Work to complete ::
Scan the entries for lines with "will" and say how many there are, with nothing more.

Excerpted records ::
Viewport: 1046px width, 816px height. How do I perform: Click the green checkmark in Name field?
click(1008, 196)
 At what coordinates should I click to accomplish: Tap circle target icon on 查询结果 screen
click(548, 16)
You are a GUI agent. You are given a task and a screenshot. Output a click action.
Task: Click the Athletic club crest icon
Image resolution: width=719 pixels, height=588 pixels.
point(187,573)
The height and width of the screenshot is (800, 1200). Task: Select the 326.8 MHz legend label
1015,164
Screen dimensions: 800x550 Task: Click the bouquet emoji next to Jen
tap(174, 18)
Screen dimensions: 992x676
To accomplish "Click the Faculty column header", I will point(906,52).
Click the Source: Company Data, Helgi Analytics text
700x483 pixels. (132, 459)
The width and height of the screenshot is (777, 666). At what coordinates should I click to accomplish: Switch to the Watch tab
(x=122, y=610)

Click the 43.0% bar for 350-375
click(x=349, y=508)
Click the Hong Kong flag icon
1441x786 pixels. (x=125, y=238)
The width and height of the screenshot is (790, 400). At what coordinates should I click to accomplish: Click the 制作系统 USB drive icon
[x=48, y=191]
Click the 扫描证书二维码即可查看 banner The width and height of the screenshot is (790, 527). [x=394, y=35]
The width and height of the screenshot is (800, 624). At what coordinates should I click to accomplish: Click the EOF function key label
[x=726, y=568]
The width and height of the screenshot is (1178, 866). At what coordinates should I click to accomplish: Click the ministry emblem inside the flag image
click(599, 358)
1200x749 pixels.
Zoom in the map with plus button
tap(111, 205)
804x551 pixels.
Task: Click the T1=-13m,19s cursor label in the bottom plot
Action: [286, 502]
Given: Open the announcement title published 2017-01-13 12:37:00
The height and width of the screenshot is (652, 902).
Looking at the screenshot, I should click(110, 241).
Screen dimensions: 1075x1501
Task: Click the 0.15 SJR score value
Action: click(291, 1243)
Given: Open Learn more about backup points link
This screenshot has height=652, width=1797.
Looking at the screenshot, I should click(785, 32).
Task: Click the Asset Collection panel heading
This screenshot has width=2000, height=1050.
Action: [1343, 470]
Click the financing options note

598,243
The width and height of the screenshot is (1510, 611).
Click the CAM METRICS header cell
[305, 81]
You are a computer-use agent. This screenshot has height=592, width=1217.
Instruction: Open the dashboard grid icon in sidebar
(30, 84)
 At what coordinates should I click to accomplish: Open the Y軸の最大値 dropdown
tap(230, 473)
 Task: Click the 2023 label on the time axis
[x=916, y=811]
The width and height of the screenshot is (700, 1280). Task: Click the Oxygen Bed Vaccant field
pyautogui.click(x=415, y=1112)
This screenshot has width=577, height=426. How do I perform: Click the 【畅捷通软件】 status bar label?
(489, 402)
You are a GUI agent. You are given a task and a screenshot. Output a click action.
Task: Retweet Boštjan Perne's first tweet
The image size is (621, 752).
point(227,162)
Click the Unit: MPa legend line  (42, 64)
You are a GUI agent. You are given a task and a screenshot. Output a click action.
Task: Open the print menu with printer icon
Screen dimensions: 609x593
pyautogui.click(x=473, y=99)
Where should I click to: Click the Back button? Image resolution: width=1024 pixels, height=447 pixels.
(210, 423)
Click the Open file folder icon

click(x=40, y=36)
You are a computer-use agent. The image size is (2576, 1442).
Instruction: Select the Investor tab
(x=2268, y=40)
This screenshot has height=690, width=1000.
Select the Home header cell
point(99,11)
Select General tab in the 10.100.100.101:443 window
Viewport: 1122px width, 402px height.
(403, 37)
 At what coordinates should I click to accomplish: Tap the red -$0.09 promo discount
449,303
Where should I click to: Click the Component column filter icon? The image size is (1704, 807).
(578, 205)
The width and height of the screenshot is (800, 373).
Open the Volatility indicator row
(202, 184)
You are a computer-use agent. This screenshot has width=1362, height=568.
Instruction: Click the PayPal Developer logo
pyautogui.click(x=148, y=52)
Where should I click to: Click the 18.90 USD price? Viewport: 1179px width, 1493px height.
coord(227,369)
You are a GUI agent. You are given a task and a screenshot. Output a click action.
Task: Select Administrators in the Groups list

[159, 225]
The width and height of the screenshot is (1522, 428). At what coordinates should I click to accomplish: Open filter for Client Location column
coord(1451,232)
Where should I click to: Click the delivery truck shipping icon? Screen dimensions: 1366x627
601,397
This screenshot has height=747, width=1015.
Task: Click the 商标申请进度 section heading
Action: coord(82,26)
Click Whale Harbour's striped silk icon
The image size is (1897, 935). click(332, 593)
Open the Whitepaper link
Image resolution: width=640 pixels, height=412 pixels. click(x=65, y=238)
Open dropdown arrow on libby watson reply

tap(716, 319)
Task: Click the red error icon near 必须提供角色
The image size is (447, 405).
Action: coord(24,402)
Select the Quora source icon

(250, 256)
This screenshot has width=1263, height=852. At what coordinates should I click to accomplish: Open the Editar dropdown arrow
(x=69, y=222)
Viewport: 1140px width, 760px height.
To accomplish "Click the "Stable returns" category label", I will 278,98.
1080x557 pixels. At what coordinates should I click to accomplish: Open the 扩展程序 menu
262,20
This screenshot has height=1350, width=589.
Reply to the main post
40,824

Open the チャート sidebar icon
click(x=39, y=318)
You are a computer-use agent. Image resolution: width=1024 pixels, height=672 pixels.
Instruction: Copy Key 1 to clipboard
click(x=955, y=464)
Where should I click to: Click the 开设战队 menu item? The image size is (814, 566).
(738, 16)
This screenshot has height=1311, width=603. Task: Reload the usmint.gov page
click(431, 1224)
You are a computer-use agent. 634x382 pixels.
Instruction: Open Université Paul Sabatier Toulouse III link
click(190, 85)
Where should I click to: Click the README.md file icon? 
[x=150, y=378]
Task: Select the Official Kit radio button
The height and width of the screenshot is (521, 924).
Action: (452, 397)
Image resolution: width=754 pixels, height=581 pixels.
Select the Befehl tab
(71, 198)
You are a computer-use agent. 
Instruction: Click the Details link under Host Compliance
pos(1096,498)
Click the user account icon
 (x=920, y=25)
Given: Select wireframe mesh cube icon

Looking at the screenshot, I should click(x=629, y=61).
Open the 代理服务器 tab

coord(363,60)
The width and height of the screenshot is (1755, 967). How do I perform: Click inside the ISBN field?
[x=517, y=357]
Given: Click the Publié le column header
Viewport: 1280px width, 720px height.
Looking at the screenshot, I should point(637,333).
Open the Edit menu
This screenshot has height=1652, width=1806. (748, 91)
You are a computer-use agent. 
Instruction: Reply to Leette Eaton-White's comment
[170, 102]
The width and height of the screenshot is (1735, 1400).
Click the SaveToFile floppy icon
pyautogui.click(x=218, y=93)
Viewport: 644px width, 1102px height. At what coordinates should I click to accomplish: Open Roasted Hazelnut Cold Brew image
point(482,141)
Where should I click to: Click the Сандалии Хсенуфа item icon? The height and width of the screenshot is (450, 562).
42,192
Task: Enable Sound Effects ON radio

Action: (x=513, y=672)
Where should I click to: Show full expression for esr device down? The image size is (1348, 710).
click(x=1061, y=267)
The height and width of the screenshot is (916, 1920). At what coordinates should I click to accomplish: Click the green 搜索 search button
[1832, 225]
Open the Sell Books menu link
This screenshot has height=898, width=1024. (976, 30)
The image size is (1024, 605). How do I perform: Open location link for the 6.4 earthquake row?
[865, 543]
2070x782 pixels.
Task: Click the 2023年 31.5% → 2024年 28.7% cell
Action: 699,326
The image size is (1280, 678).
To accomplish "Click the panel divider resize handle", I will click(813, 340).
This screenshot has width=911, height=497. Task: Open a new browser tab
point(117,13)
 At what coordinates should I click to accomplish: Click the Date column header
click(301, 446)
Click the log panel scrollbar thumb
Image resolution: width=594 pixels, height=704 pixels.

Solution for this exercise ::
3